I use a Roman Emperor as a codename for all my projects. The last Emperor of the Pax Romana, the Emperor in an age of peace and stability in the Roman Empire, Marcus Aurelius would be happy to know I'm now using his name for a project to detect abrupt or anomalous changes in time series signals :)
A Varational Long Short Term Memory (LSTM) Autoencoder (src/model.py) was built using PyTorch. An Autoencoder is made of two models, an Encoder and a Decoder. The Encoder accepts a fixed length time series signal, and passes the signal through LSTM cells. The result is a vector representing the signal's temporal relationships. The varational in a Varational Autoencoder means there is one extra step: the vector is broken down further into its mean and variance vectors.
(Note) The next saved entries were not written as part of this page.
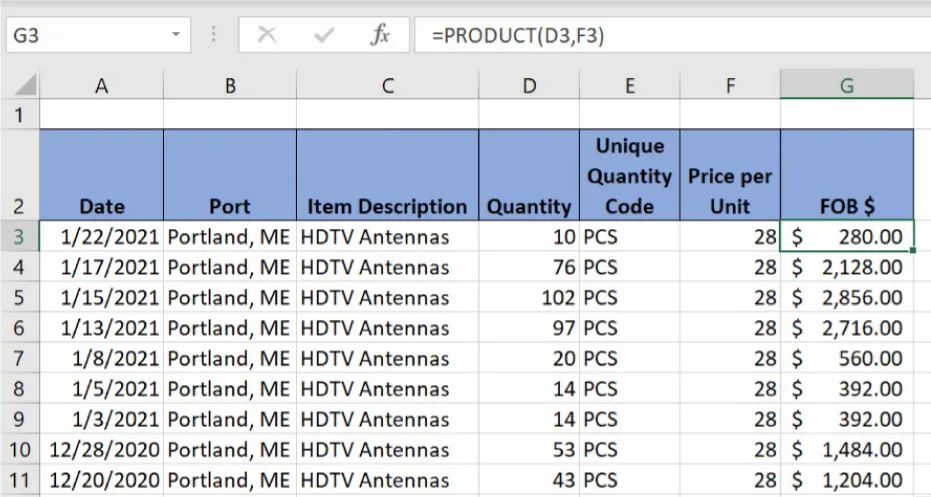
Task: Click the FOB $ header cell
Action: click(x=846, y=175)
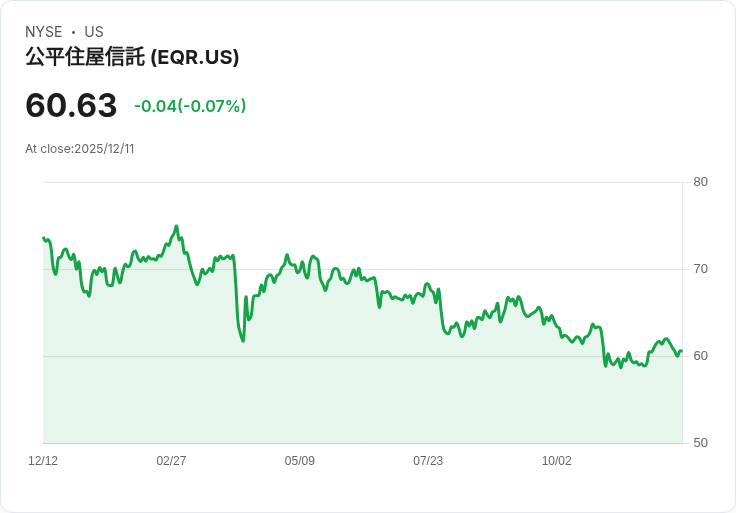
Task: Select the 80 y-axis label
Action: point(701,182)
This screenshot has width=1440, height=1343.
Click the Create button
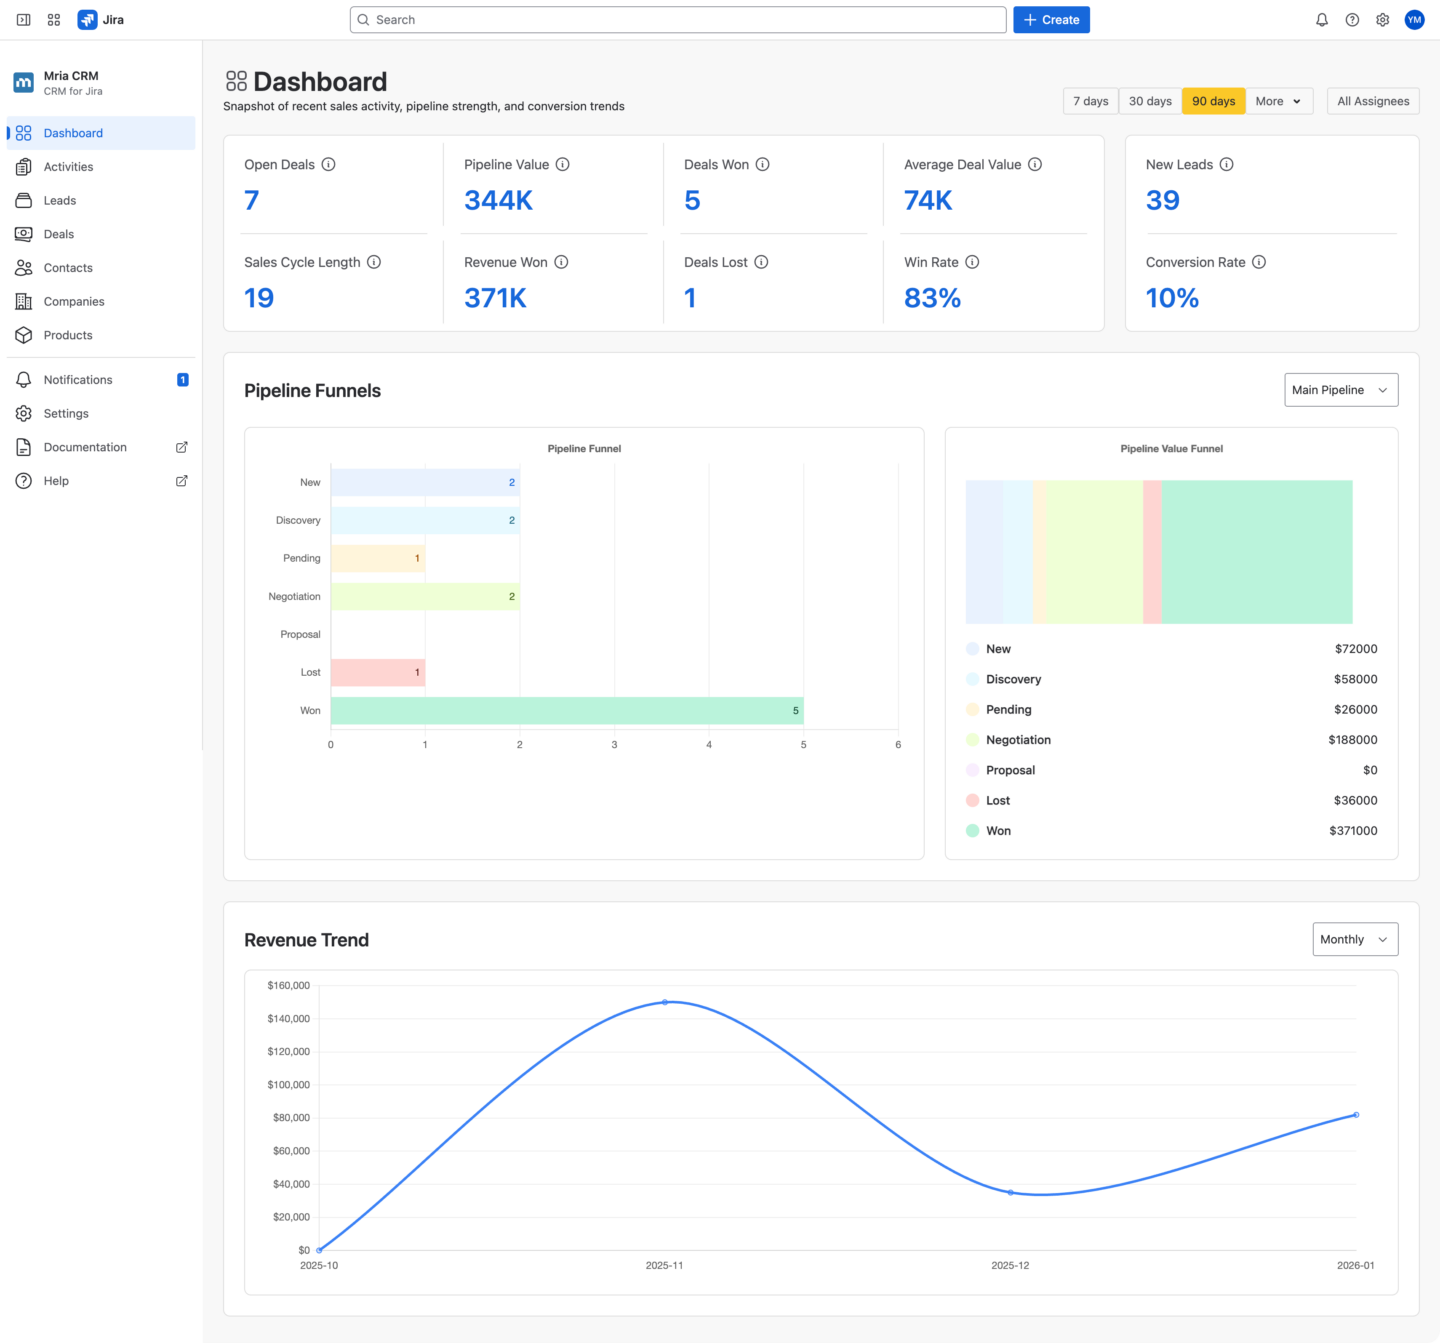(x=1051, y=19)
The Decoder is just the reverse of the Encoder, its job is to use the mean and variance of the vector and reconstruct the original signal.
Interestingly we use Dynamic Time Warping (DTW) as a loss function. DTW is a similiarity metric between two time series signals, but its not as fast as using mean squared error. Part of the reason I wanted to do this project was to see if DTW gets better results than MSE. And using Cuda on my GTX 1660 Super, this runs really fast!
The model was trained on random samples of the function sin(f*x + p). After training, if we pass in more samples from our sin function within our frequency limit we should expect a low reconstruction error. If change the signal, e.g., non-sinusodial, we should see a higher error.